■ **Work instructions**
Condense the Wal-Mart notes offering text into two sentences.

Other Events, Financial Statements and Exhibits


Item 8.01. Other Events.

Wal-Mart Stores, Inc. (the "Company") and Banc of America Securities LLC, Barclays Capital Inc., J.P. Morgan Securities Inc., and Deutsche Bank Securities Inc., acting for themselves and as representatives of the other several underwriters named in Schedule I to the Pricing Agreement (as defined below) (the "Underwriters"), have entered into a Pricing Agreement, dated January 15, 2009 (the "Pricing Agreement"), pursuant to which, subject to the satisfaction of the conditions set forth therein, the Company has agreed to sell to the Underwriters, and the Underwriters have agreed to purchase from the Company, $500,000,000 aggregate principal amount of the Company's 3.000% Notes Due 2014 (the "2014 Notes") and $500,000,000 aggregate principal amount of the Company's 4.125% Notes Due 2019 (the "2019 Notes" and, together with the 2014 Notes, the "Notes"). The Pricing Agreement incorporates by reference the terms and conditions of an Underwriting Agreement, dated January 15, 2009 (the "Underwriting Agreement"), between the Company and, as to the issuance and sale of the Notes, the Underwriters.

The Company and the Underwriters expect to consummate the sale and purchase of the Notes pursuant to the Pricing Agreement on January 23, 2009. The 2014 Notes will be sold to the public at an aggregate issue price of 99.537% of the principal amount thereof ($497,685,000 in proceeds before underwriting commissions and transaction expenses). The 2019 Notes will be sold to the public at an issue price of 99.561% of the principal amount thereof ($497,805,000 in proceeds before underwriting commissions and transaction expenses). In total, the Notes will be sold to the public at an issue price of $995,490,000. The net proceeds to the Company from the sale of the 2014 Notes, after the underwriting discount, but before transaction expenses of the sale of the 2014 Notes, will be $495,935,000. The net proceeds to the Company from the sale of the 2019 Notes, after the underwriting discount, but before transaction expenses of the sale of the 2019 Notes, will be $495,555,000. In total, the net proceeds to the Company from the sale of the Notes, after the underwriting discount, but before transaction expenses of the sale of the Notes, will be an aggregate of $991,490,000.

■ **Material shown**

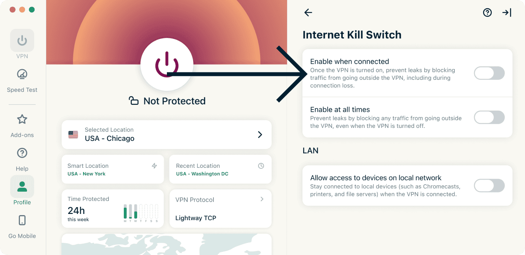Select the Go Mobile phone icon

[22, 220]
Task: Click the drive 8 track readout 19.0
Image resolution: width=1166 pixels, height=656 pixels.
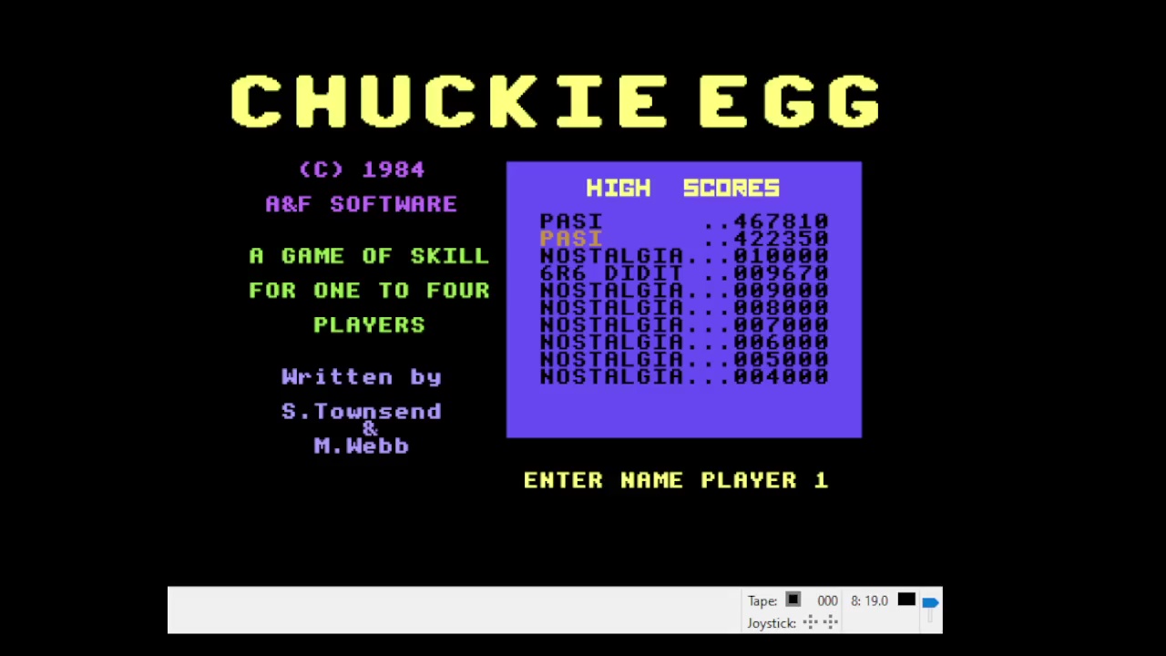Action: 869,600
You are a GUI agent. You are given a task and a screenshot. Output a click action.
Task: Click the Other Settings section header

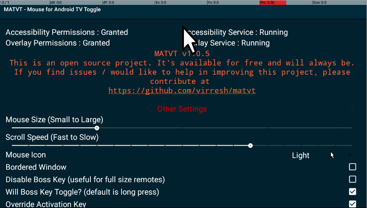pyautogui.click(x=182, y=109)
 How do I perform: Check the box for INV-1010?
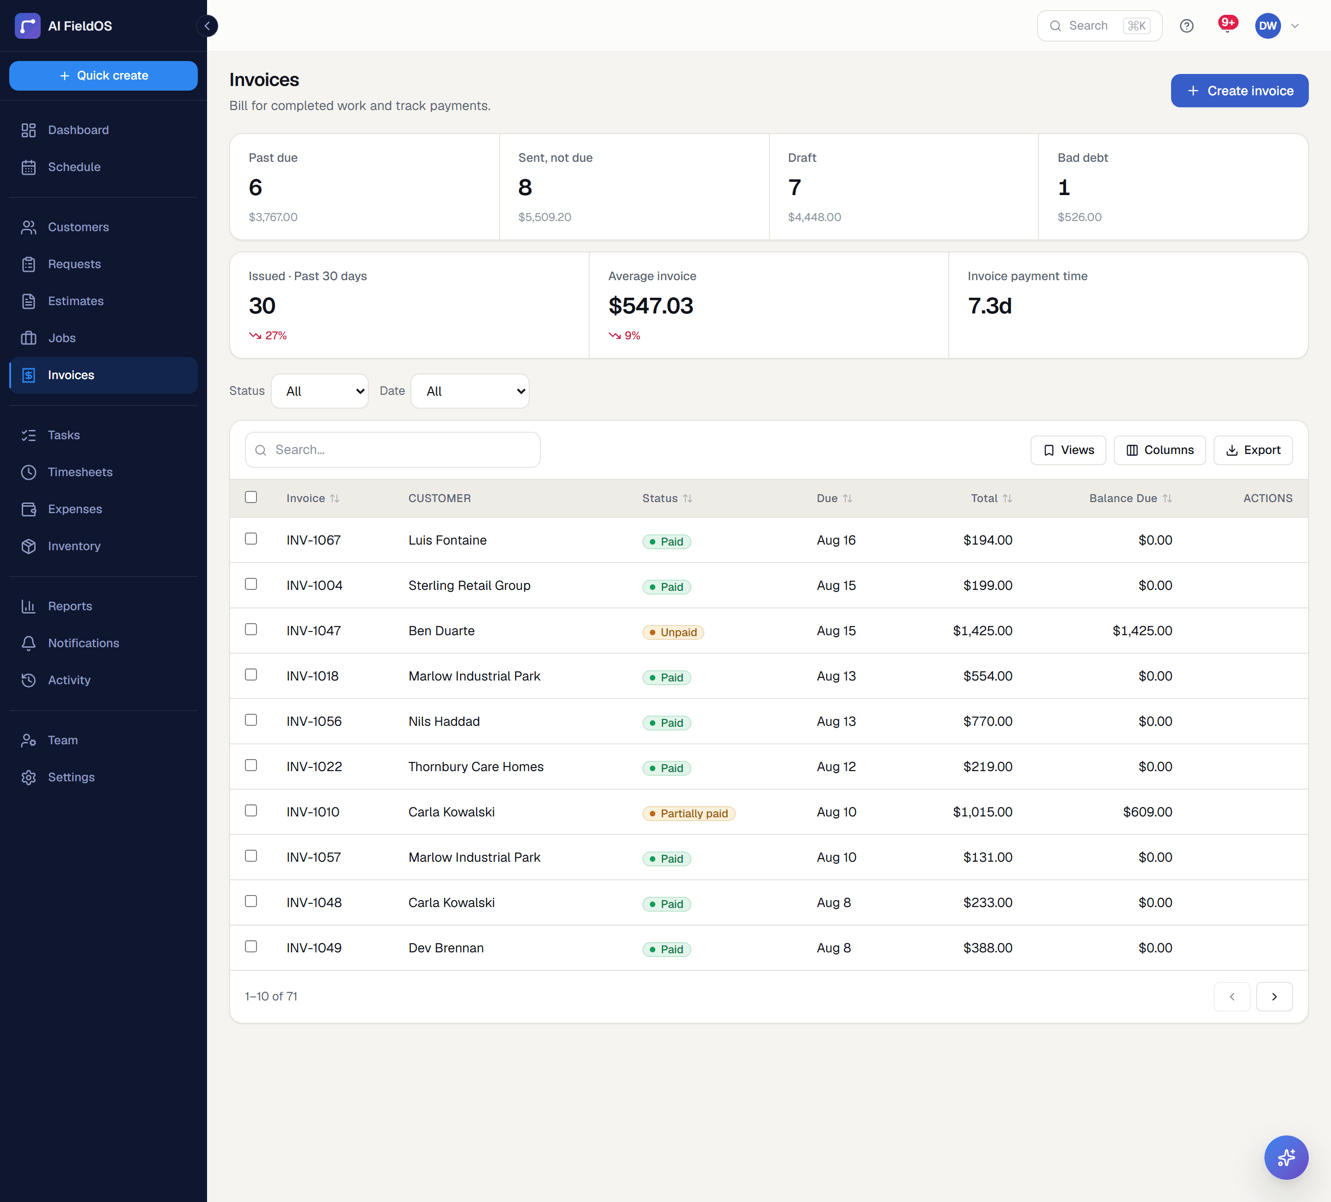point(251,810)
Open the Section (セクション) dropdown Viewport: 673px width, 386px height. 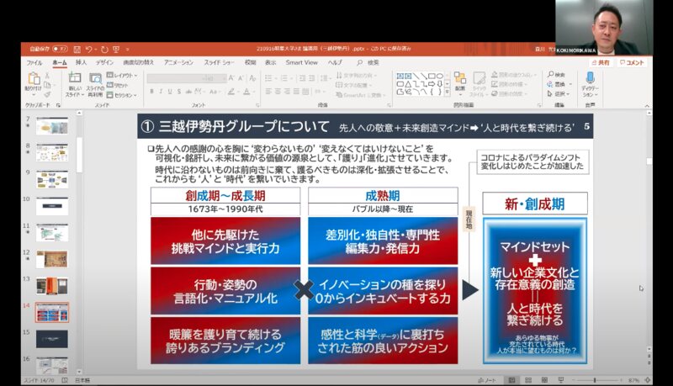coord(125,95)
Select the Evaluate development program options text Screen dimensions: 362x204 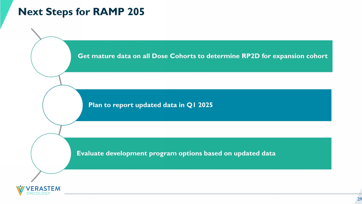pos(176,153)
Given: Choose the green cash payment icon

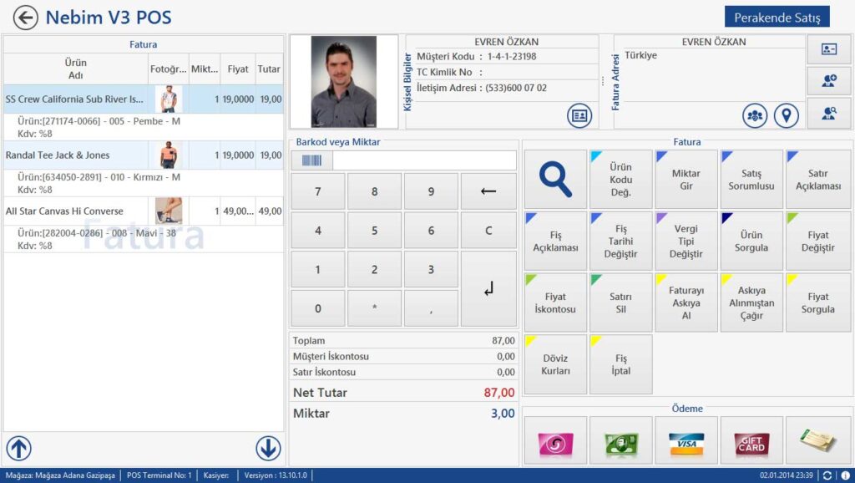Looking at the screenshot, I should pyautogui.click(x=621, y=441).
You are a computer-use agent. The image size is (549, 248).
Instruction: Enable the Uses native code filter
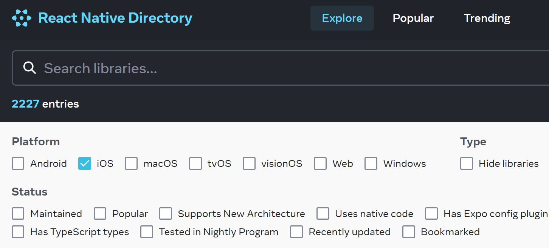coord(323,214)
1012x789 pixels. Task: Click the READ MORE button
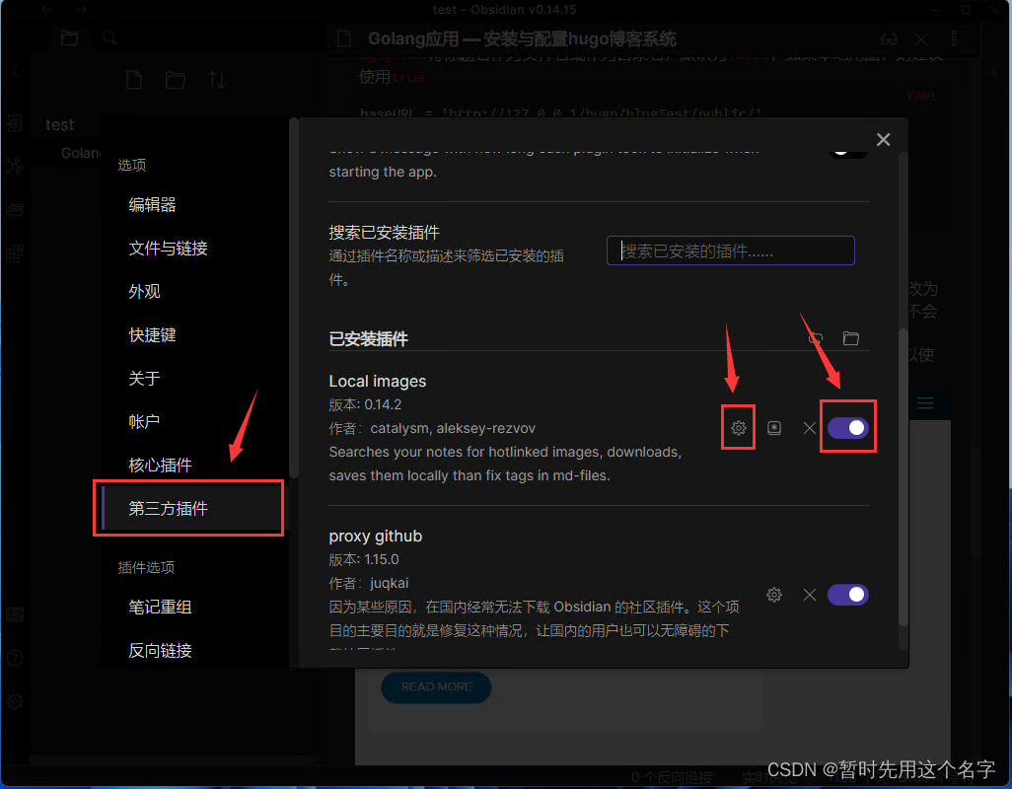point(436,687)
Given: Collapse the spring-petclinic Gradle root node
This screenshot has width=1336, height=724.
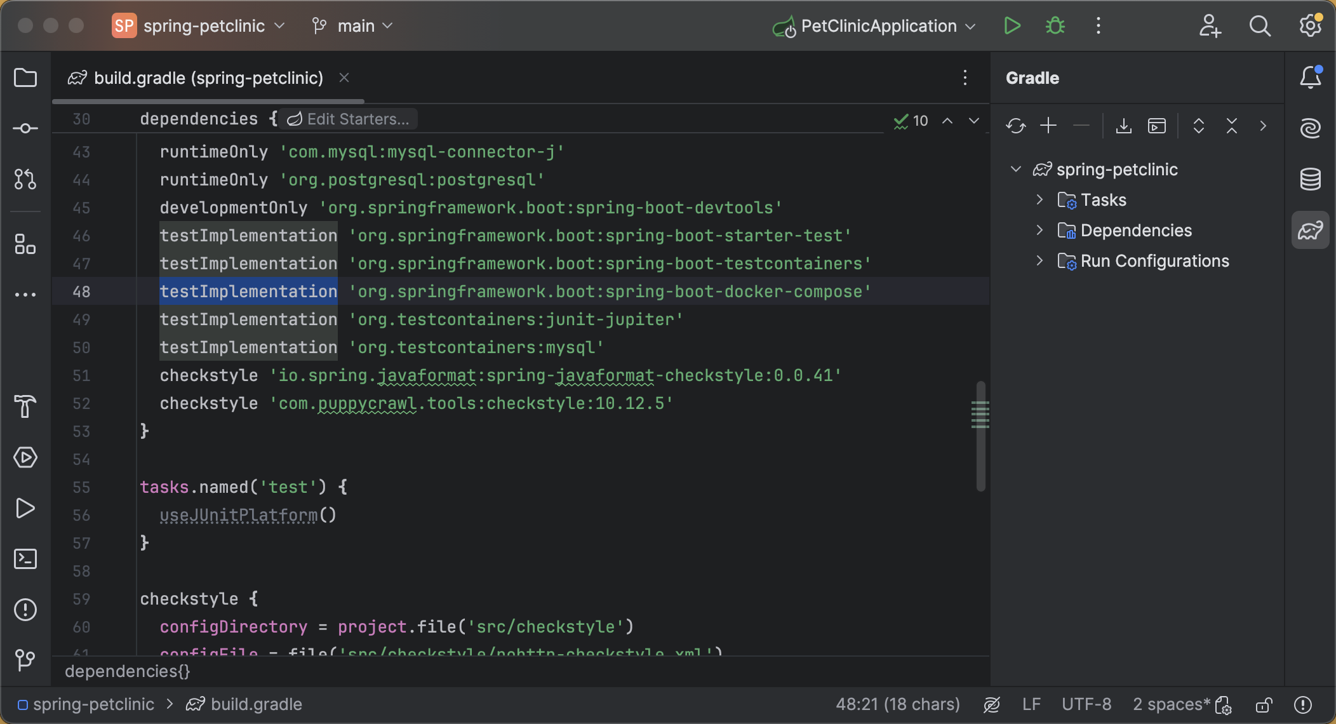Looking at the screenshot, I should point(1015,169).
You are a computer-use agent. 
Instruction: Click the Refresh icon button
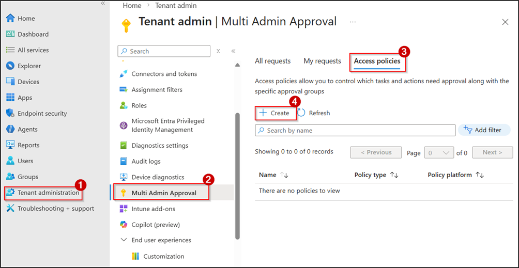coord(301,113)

■ **Task answer**
Under a Pricing Agreement dated January 15, 2009, Wal-Mart Stores, Inc. agreed to sell to a group of underwriters $500,000,000 aggregate principal amount of its 3.000% Notes Due 2014 and $500,000,000 aggregate principal amount of its 4.125% Notes Due 2019. The sale is expected to be completed on January 23, 2009, with the Notes sold to the public at a total issue price of $995,490,000 and net proceeds to the Company, after the underwriting discount but before transaction expenses, of $991,490,000.